Slashdot Mirror


Google Releases Paper on Disk Reliability

oski4410 writes "The Google engineers just published a paper on Failure Trends in a Large Disk Drive Population. Based on a study of 100,000 disk drives over 5 years they find some interesting stuff. To quote from the abstract: 'Our analysis identifies several parameters from the drive's self monitoring facility (SMART) that correlate highly with failures. Despite this high correlation, we conclude that models based on SMART parameters alone are unlikely to be useful for predicting individual drive failures. Surprisingly, we found that temperature and activity levels were much less correlated with drive failures than previously reported.'"

8 of 267 comments (clear)

  1. Re:That would be corporate dynamite by MrZaius · · Score: 3, Interesting

    It's no wonder that Google sidestepped the issue, but, if you assume they purchase primarily from the manufacturers that are more reliable, perhaps those manufacturers will begin to gloat and publish numbers about their Google contracts, if this study gains traction.

  2. Re:Did they ever name the brands? by iminplaya · · Score: 5, Interesting

    FTA:However, in this paper, we do not show a
    breakdown of drives per manufacturer, model, or vintage
    due to the proprietary nature of these data.


    But, of course.

    --
    What?
  3. Temperature conclusion by phasm42 · · Score: 4, Interesting

    Their statistics on temperature seem very unusual. I'm surprised they didn't explore this more. For example, is the high failure rate associated with low temperatures because the drives were more likely to be inactive due to failure?

    --
    "No one likes working in a hamster wheel, and your shop smells of cedar shavings from here." - TaleSpinner
    1. Re:Temperature conclusion by gnu-sucks · · Score: 3, Interesting

      My guess is this graph on temperature distribution is more or less a graph of temperature sensor accuracy. I can't imagine that drives at 50C had the lowest failure rate.

      While this would require a more laboratory-like environment, a dozen drives of each type and manufacture could have been sampled at known temperatures, and a data curve could have been established to calibrate the temperature sensors.

      There are lots of studies out there where drives were intentionally heated, and higher degrees of failure were indeed reported (this is mentioned in the google report too). So the correlation is probably still valid, just not well-proven.

  4. Lower temp == higher failure rates by flyingfsck · · Score: 4, Interesting

    To my mind the most significant piece of info: "The gure shows that fail- ures do not increase when the average temperature in- creases. In fact, there is a clear trend showing that lower temperatures are associated with higher failure rates. Only at very high temperatures is there a slight reversal of this trend."

    --
    Excuse me, but please get off my Pennisetum Clandestinum, eh!
  5. They do say that "vintage" matters by Joce640k · · Score: 4, Interesting

    The report does say that "vintage" matters, ie. that "Past performance is not a reliable indicator of future development".

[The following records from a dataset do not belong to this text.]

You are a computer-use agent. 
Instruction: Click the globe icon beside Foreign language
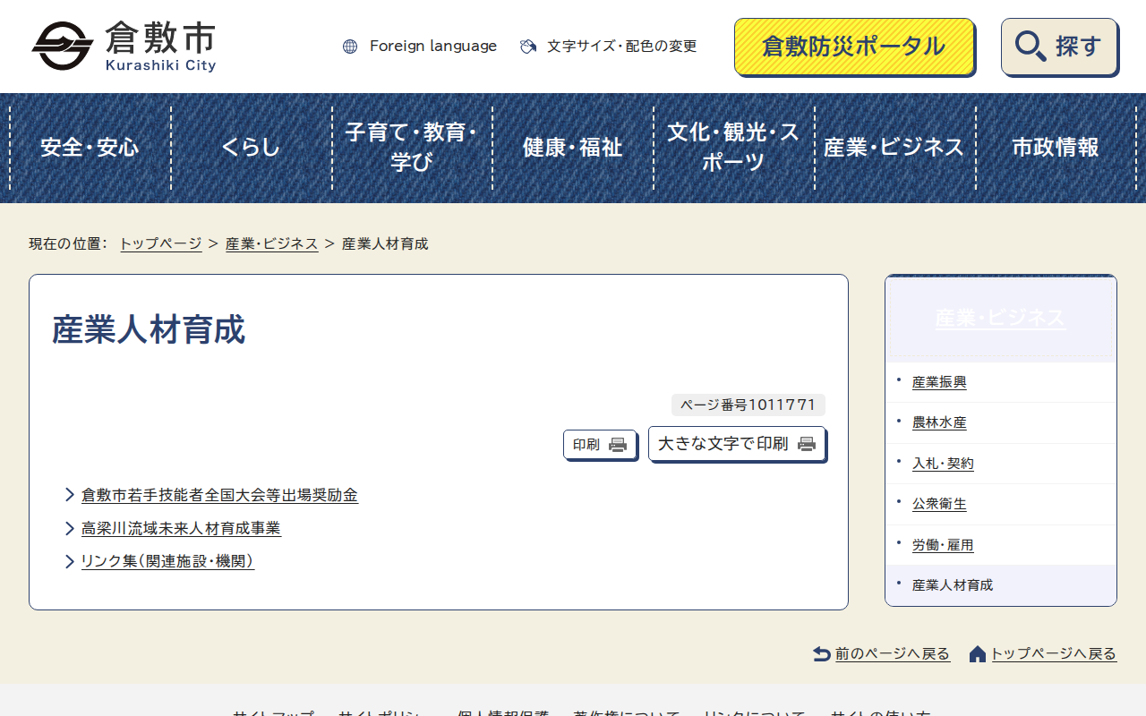(350, 47)
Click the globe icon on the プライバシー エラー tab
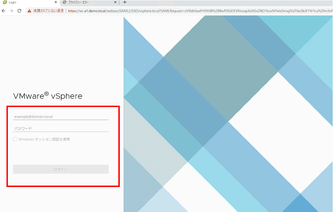This screenshot has height=212, width=333. (x=65, y=2)
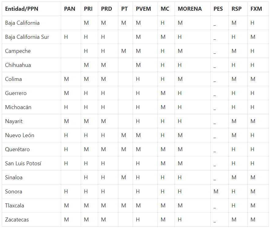Screen dimensions: 272x230
Task: Click the Zacatecas row label
Action: click(17, 220)
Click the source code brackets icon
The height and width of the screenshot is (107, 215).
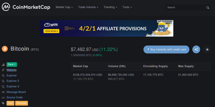click(3, 98)
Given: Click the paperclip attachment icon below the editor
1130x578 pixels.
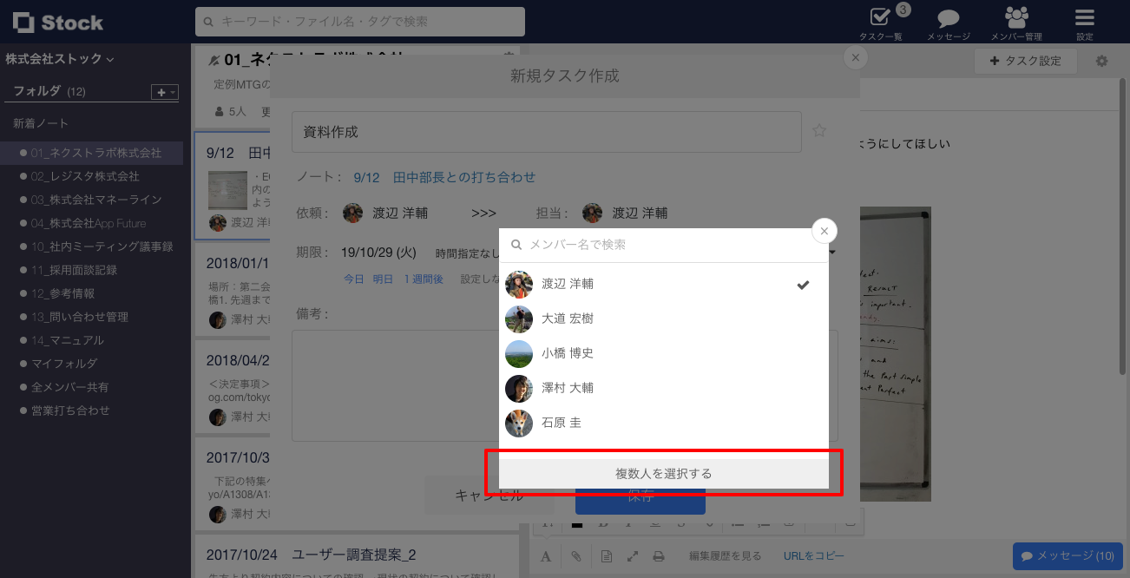Looking at the screenshot, I should [x=577, y=555].
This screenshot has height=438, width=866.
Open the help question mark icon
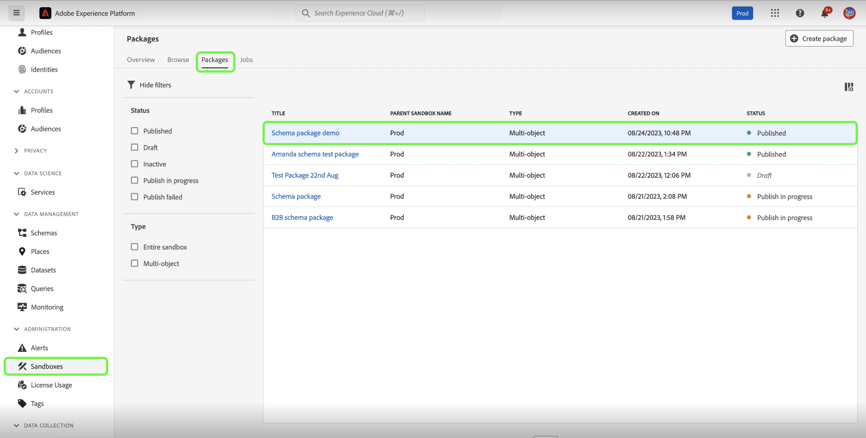coord(800,13)
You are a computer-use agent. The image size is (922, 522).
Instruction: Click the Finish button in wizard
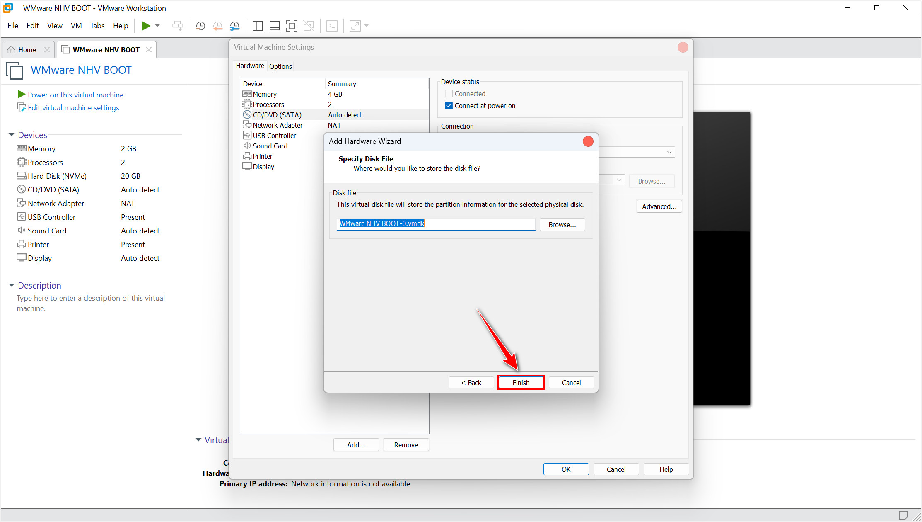[521, 382]
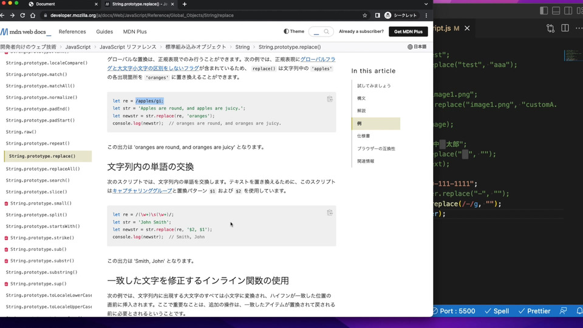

    Manufacturers have good years and bad years. The writers don't want to damn a company because it had a couple of bad years during this time period.

    Still, it's a bummer that the single most important factor goes unpublished. Even if it could cause a panic I'm sure there's some useful information in there (eg. a company to avoid like the plague).

    --
    No sig today...
  6. Re:Hmm by jemenake · · Score: 3, Interesting

    So if the article summary is correct does it even matter if the consumer desktop pc has SMART enabled or not?
    Well, I was a little disappointed by the article. They looked at a lot of different SMART categories and they looked at the different ages of the drives, but they didn't delve into the different types of failures. I get about 1 "I think my drive crashed and I was hoping you could recover it" call per month and I see a variety of failure types. Probably the most common ones I see now are ones where something has gone wrong with the control circuits/mechanism and not the media itself. For example, something can go wrong with the motor that spins the platters, or you can seize the bearings for the head traversal, etc. I've even seen some where a chip on the controller board literally popped when it got too hot. These aren't going to be detected by SMART... I don't know what would predict failures like that.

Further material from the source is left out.